Each entry below must appear in the output exactly as written.

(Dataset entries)

________

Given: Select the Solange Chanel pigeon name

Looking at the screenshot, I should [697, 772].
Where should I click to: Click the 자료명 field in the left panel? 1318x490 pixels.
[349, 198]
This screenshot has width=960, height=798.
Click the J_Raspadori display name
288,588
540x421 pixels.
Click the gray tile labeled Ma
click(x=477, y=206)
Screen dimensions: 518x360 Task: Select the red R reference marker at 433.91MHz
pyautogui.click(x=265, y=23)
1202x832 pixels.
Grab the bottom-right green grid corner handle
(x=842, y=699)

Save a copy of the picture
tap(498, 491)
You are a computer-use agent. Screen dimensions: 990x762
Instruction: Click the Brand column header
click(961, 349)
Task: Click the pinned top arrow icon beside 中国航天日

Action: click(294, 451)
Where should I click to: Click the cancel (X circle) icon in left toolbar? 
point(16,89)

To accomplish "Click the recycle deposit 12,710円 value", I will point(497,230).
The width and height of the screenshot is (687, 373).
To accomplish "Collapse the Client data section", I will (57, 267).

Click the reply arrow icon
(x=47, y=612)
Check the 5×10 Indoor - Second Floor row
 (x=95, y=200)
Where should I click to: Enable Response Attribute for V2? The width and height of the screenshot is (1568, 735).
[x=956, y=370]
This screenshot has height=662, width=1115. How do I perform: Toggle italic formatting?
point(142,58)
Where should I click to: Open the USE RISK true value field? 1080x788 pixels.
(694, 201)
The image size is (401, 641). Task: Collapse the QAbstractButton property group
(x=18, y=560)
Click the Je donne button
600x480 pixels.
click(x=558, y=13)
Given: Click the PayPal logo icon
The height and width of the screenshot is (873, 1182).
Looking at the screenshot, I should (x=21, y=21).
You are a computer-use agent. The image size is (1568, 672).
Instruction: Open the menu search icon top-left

________

EXERCISE SOLUTION:
Given: Select the Solange Chanel pigeon name

Looking at the screenshot, I should [697, 772].
Where should I click to: Click the 자료명 field in the left panel? 1318x490 pixels.
[349, 198]
This screenshot has width=960, height=798.
Click the J_Raspadori display name
288,588
540x421 pixels.
Click the gray tile labeled Ma
click(x=477, y=206)
Screen dimensions: 518x360 Task: Select the red R reference marker at 433.91MHz
pyautogui.click(x=265, y=23)
1202x832 pixels.
Grab the bottom-right green grid corner handle
(x=842, y=699)

Save a copy of the picture
tap(498, 491)
You are a computer-use agent. Screen dimensions: 990x762
Instruction: Click the Brand column header
click(961, 349)
Task: Click the pinned top arrow icon beside 中国航天日

Action: click(294, 451)
Where should I click to: Click the cancel (X circle) icon in left toolbar? 
point(16,89)

To accomplish "Click the recycle deposit 12,710円 value", I will point(497,230).
The width and height of the screenshot is (687, 373).
To accomplish "Collapse the Client data section", I will (57, 267).

Click the reply arrow icon
(x=47, y=612)
Check the 5×10 Indoor - Second Floor row
 (x=95, y=200)
Where should I click to: Enable Response Attribute for V2? The width and height of the screenshot is (1568, 735).
[x=956, y=370]
This screenshot has height=662, width=1115. How do I perform: Toggle italic formatting?
point(142,58)
Where should I click to: Open the USE RISK true value field? 1080x788 pixels.
(694, 201)
The image size is (401, 641). Task: Collapse the QAbstractButton property group
(x=18, y=560)
Click the Je donne button
600x480 pixels.
click(x=558, y=13)
Given: Click the PayPal logo icon
The height and width of the screenshot is (873, 1182).
Looking at the screenshot, I should (x=21, y=21).
You are a computer-use agent. The image size is (1568, 672).
Instruction: Open the menu search icon top-left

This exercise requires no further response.